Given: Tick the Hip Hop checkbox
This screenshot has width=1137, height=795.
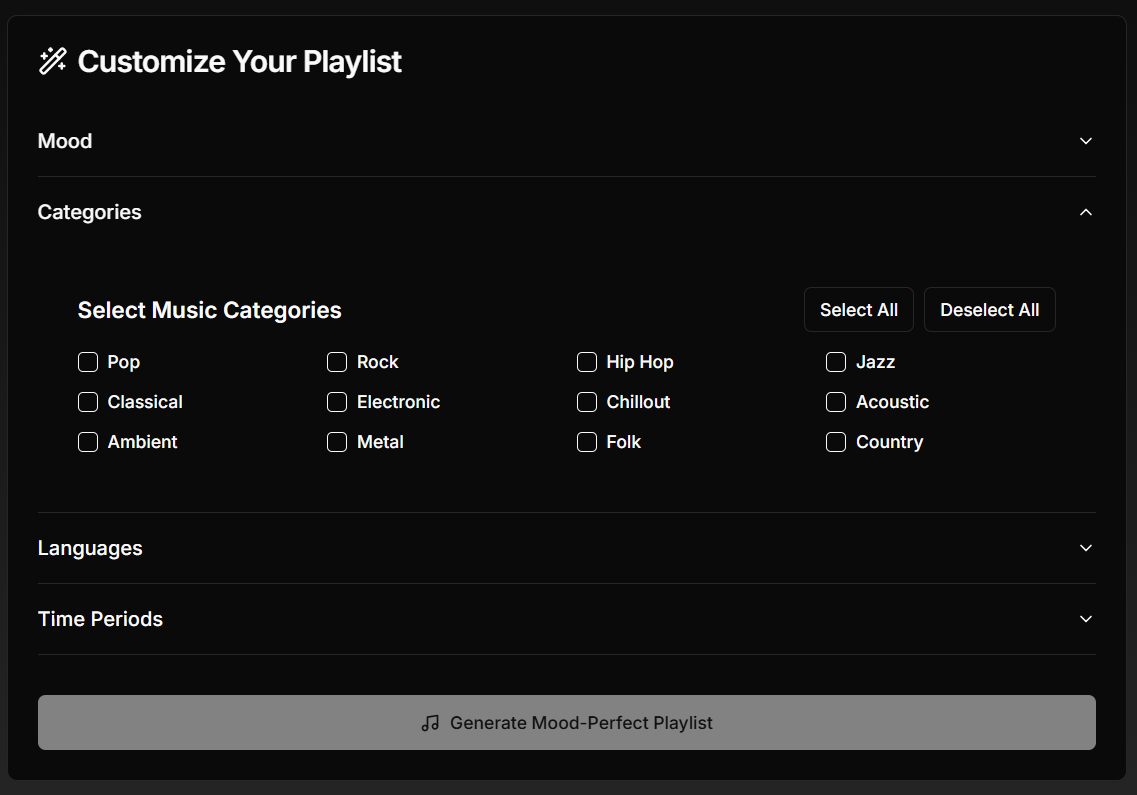Looking at the screenshot, I should tap(587, 362).
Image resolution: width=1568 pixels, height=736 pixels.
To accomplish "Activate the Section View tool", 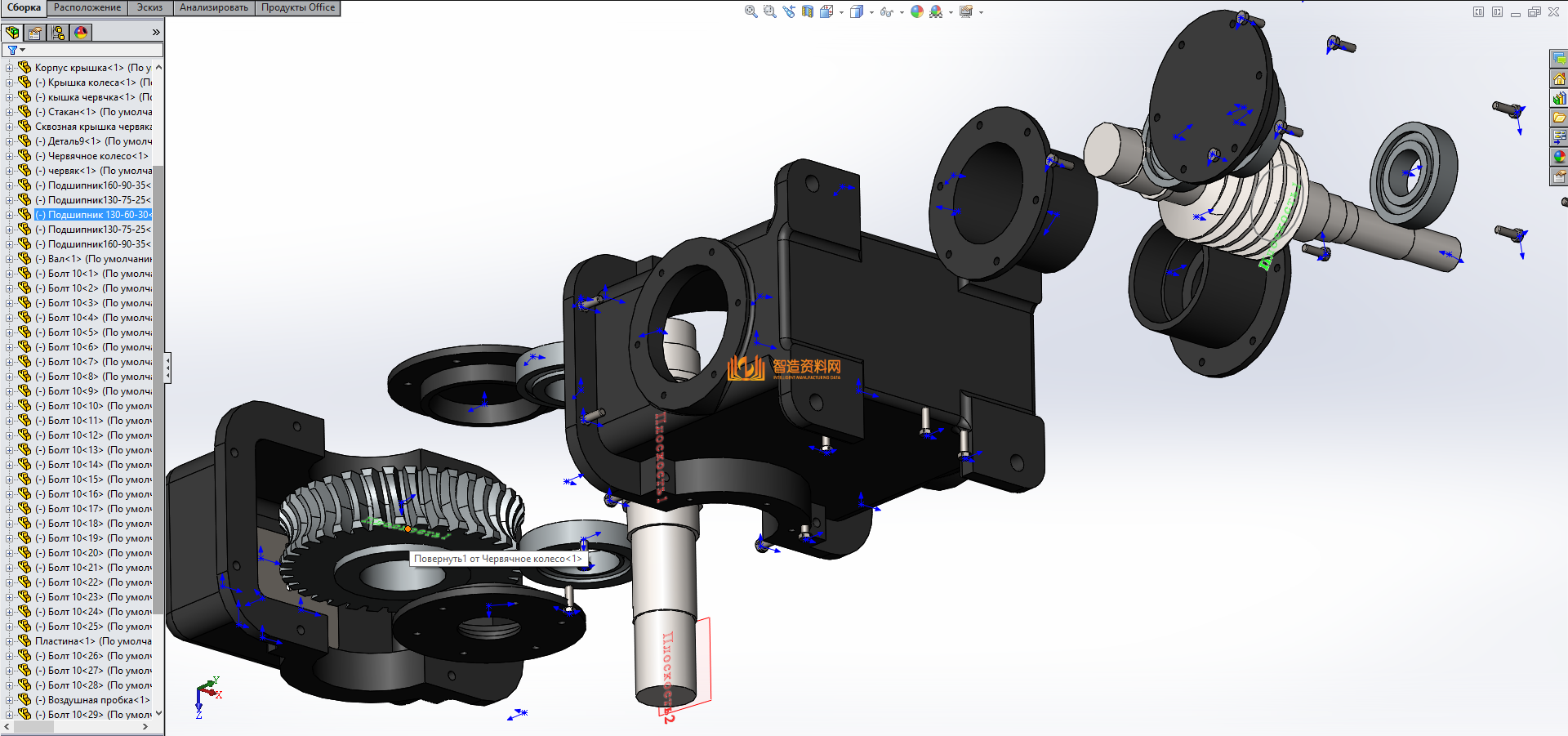I will (807, 11).
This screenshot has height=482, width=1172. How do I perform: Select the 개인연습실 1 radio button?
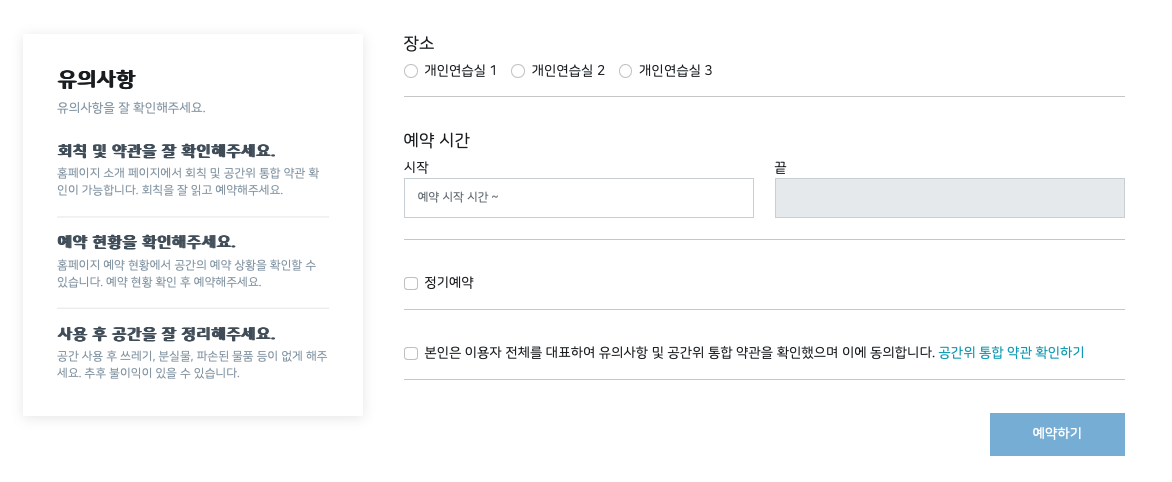[411, 71]
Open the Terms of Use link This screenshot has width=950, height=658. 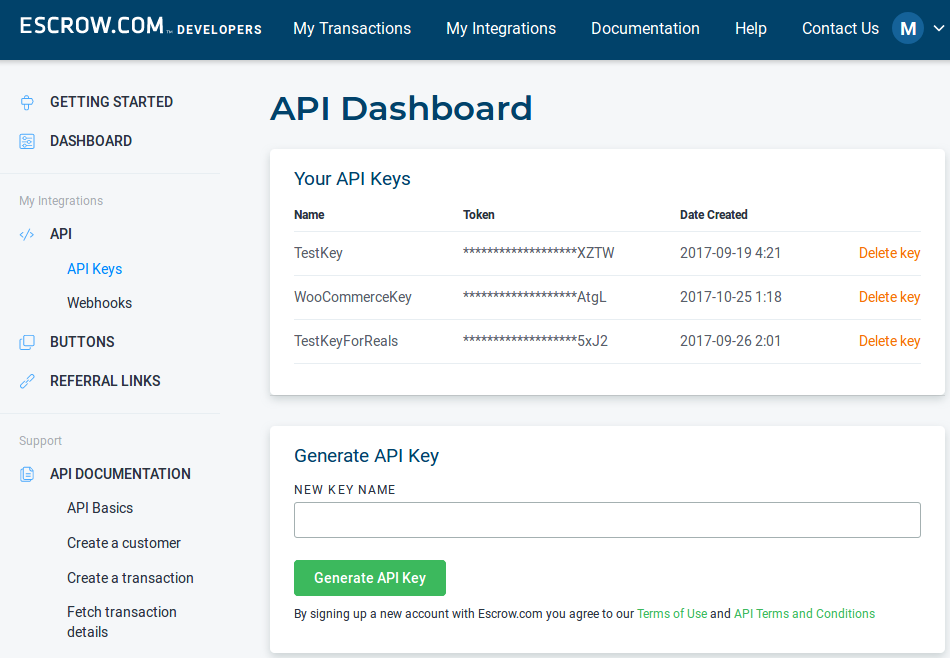pyautogui.click(x=672, y=613)
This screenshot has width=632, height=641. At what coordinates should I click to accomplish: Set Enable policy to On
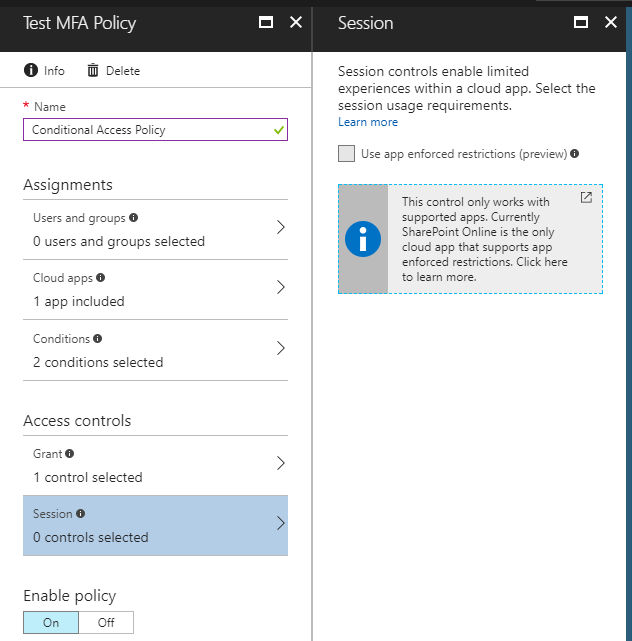[x=51, y=622]
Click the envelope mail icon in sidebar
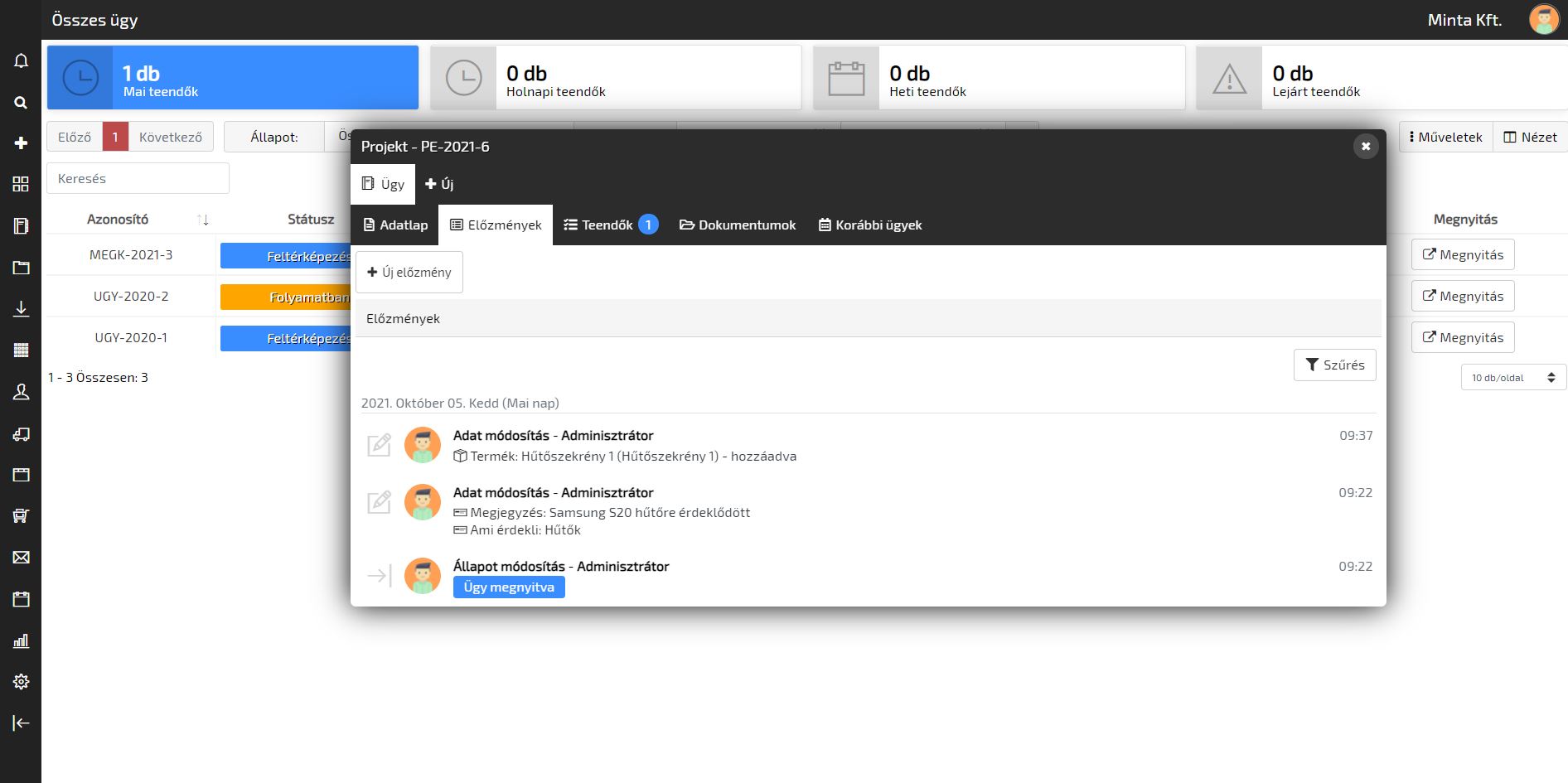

## TASK INSTRUCTIONS
Swap "envelope" for "letter" in everything from the line containing "This screenshot has width=632, height=641." down to the end of the entries, and write those lines out again with nothing else changed. Leave the pictures out.

## ANSWER TO THIS TASK
This screenshot has width=632, height=641. At what coordinates should I click to accomplish: Set Enable policy to On
[x=51, y=622]
Click the letter mail icon in sidebar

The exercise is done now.